Pour en savoir un peu plus
Deux grandes classes de neurones
Il existe dans notre cerveau deux grandes classes de neurones : les neurones excitateurs, qui activent les neurones suivants, et les neurones inhibiteurs, qui freinent l’activité des neurones excitateurs. Des expériences récentes montrent qu’un cerveau fonctionne normalement lorsqu’il existe un certain rapport de force entre les deux classes de neurones. Ce rapport est maintenu constant par des mécanismes régulateurs. Mais ceux-ci peuvent eux-mêmes se dérégler, provoquant ainsi des troubles plus ou moins importants.
Zone de viabilité et mécanismes régulateurs
De même qu’il existe une « zone de viabilité » pour la température du corps ou le taux de sucre dans le sang, ce rapport de force entre neurones correspond à la zone de viabilité du cerveau. Le rôle de NeuroCARE® est d’informer le cerveau qu’il est en train de sortir de sa zone de viabilité. C’est le rôle de l’interruption, seule information fournie au cerveau par NeuroCARE®.
L’interruption est un mécanisme simple. Il est efficace car, même si le cerveau est l’organe le plus complexe qui soit, ses mécanismes de base sont eux-mêmes simples. Le cerveau ne servirait pas à grand-chose s’il ne savait pas mémoriser les événements et les émotions qui leur sont associées.

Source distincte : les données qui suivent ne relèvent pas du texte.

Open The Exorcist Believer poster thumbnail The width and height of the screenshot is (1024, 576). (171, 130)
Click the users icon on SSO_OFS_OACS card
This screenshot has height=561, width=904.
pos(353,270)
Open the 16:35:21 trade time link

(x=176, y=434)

La mémorisation de ces événements se fait en modifiant l’efficacité des synapses.
L’efficacité d’une synapse se traduit par le fait qu’elle peut réduire ou amplifier le signal provenant du neurone précédent. L’efficacité de nos synapses varie en permanence en fonction d’événements externes ou internes.
Pour qu’il y ait modification suivie de mémorisation, le seul mécanisme disponible biologiquement est l’arrivée simultanée sur un même neurone de deux signaux. Dans ce cas, l’efficacité de la synapse la plus faible est renforcée. Pour qu’il y ait mémorisation, il faut qu’il y ait répétition de ces coïncidences, et dans ce cas, de nouvelles protéines permettent d’augmenter la taille de la synapse. Cette détection de coïncidence s’effectue au niveau non conscient.